The Bursum Formation is a geologic formation in New Mexico. It preserves fossils dating back to the Early Permian period.

==Description==
The Bursum Formation is primarily mudstone but with substantial limestone, particularly in its lower beds, with a thickness in excess of 100 meters. It rests disconformably on the Atrasado Formation and grades into the overlying Abo Formation. It represents the transitional zone between the marine Madera Group and the continental Abo Formation.

The Red Tanks Member is composed mostly of variegated shale, mudstone, and siltstone of nonmarine origin, with some beds of marine limestone and shale forming six transgressive depositional sequences. Its type section is at Carrizo Arroyo. It is also present at Abo Pass. The Bursum Formation has a more consistently marine character further south. The fact that the transgressive sequences are fewer in number than the cyclothems of the Pennsylvanian-Permian boundary in the North American mid-continent shows that tectonics had more influence on the development of this formation than glacial cycles.

== Fossil content ==
Fossils found in the formation include the fusulinid Triticites from which its early Permian age is determined. The formation also preserves fossils of the forams Bradyina lucida and Eostaffella. There are two Lagerstätten in the Red Tanks Member at Carrizo Arroyo that are of early Asselian age, while the recent definition of the base of the Permian as the first appearance of the conodont Streptognathus isolatus pushes the earliest part of the formation, and the associated North American Wolfcampian Stage back into the latest Pennsylvanian.

The Red Tanks Member also contains biogenic carbonate nodules (oncolites) at Cibola Spring in a distinctive, widespread limestone horizon.
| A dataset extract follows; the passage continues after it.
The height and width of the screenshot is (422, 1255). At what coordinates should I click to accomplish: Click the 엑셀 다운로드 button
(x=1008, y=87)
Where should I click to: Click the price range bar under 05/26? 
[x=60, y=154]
These are unusual in being composed mostly of forams rather than cyanobacteria and are interpreted as having formed in a shelf environment below the euphotic zone or normal wave base but above the storm wave base.
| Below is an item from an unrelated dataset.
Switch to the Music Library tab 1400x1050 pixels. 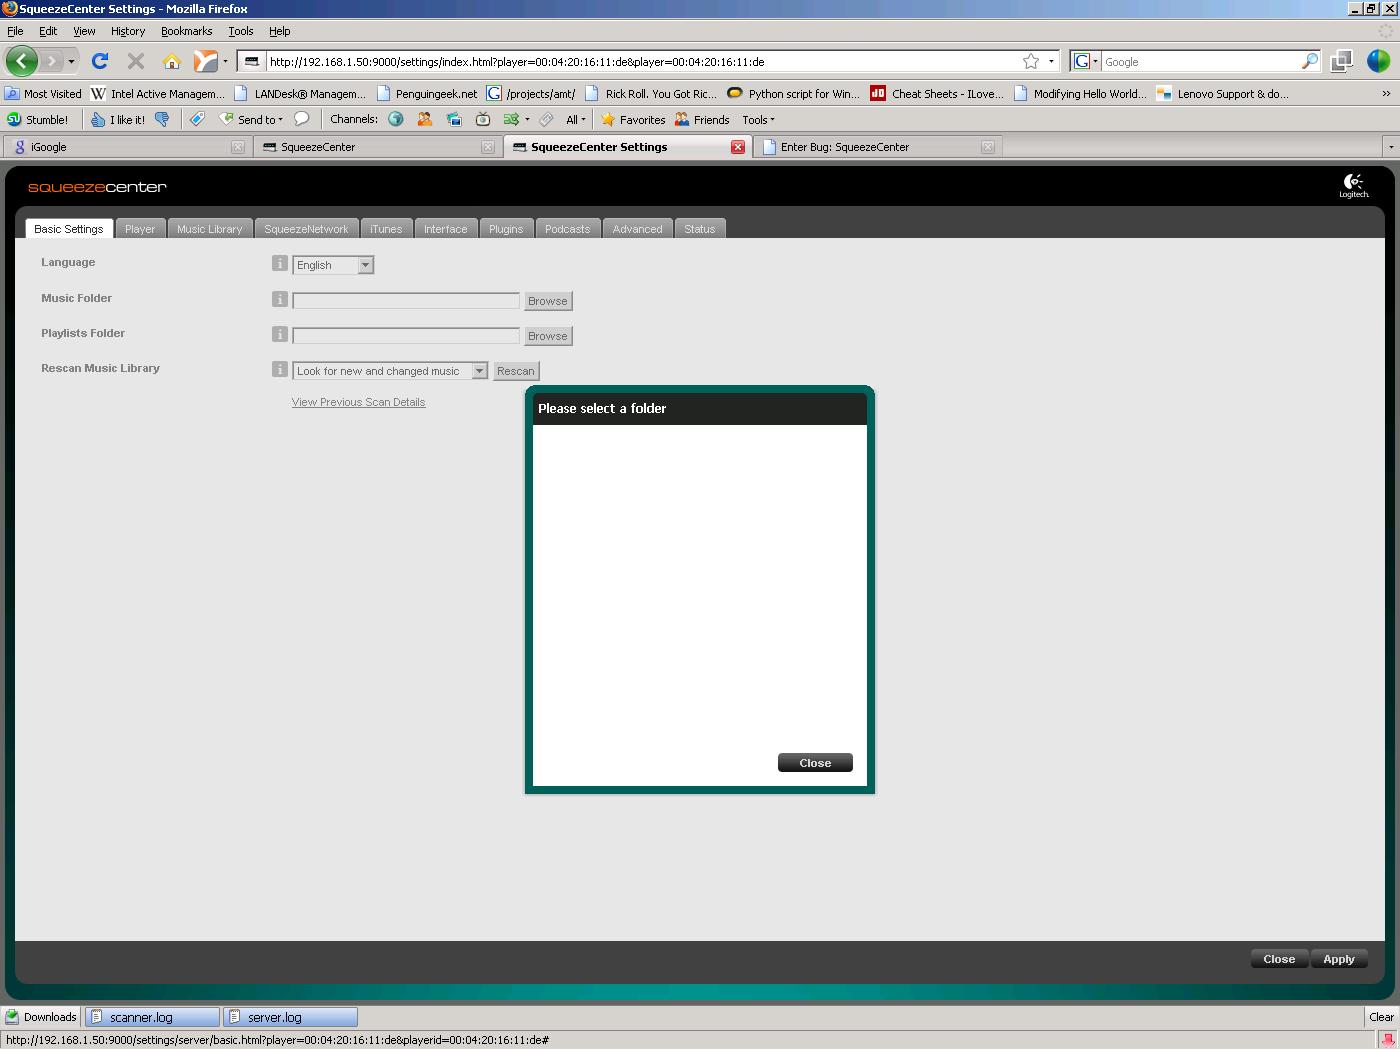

== History of investigation ==
The Bursum Formation was first defined by R.H. Wilpolt and coinvestigators in 1946 for exposures near the Bursum triangulation point in the northern Jornada del Muerto and in the Los Pinos Mountains. They assigned the formation to the (now-defunct) Magdalena Group. M.L. Thompson later redefined the formation as including all Permian beds older than the Abo Formation, characterizing these as transitional beds between the marine beds of the Madera Group and the Abo Formation. D.A. Myers assigned the formation to the Madera Group in 1972. In his revision of Pennsylvanian stratigraphy in New Mexico in 2001, Barry S. Kues retained this assignment, except in the Joyita Hills. He also correlated the formation with the Laborcita Formation and Red Tanks Formation (which he regarded as a separate formation).